С ним пудель в реке провалился в забор.

Иван, как бревно, перепрыгнул болото,

А пудель вприпрыжку попал на топор.

Перевертыш, таким образом, доказывает свою всесильность или универсальность – в том смысле, что он охватывает все языковые уровни – начиная от фонемного и кончая уровнем целого текста.

Остается добавить, что структурно-типологические особенности конкретного языка могут «подталкивать» говорящего к использованию хиазма или, наоборот, ограничивать его применение. В каждом языке существует свой набор конструкций, предрасположенных к синтаксическому перевертыванию. Реализация этого потенциала обусловлена богатством или бедностью словоизменительной парадигмы, спецификой словообразовательных моделей, правилами размещения слов во фразе и т. п. Но существуют также стилевые, культурные и прочие дискурсивные факторы, тормозящие данный механизм в сознании носителя языка, ставящие фильтры на пути распространения данного приема (в частности, как известно, синтаксический перевертыш не приветствуется в научной, технической, учебной и т. п. литературе).

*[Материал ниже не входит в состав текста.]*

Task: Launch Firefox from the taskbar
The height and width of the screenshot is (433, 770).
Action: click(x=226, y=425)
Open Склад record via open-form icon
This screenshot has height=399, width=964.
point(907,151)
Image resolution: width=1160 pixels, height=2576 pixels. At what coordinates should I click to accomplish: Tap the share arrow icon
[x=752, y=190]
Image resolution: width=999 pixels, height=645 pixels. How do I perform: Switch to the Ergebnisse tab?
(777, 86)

Хиазм, как мы попытались показать, – своего рода испытательный полигон, на котором закрепленный в языке когнитивный опыт сталкивается с креативными интенциями носителя языка, как бы задающего себе вопрос: «До каких пор можно? А с какого момента уже нельзя?» Это составная часть динамической грамматики, дающая обильную пищу для теоретических дискуссий и заключений.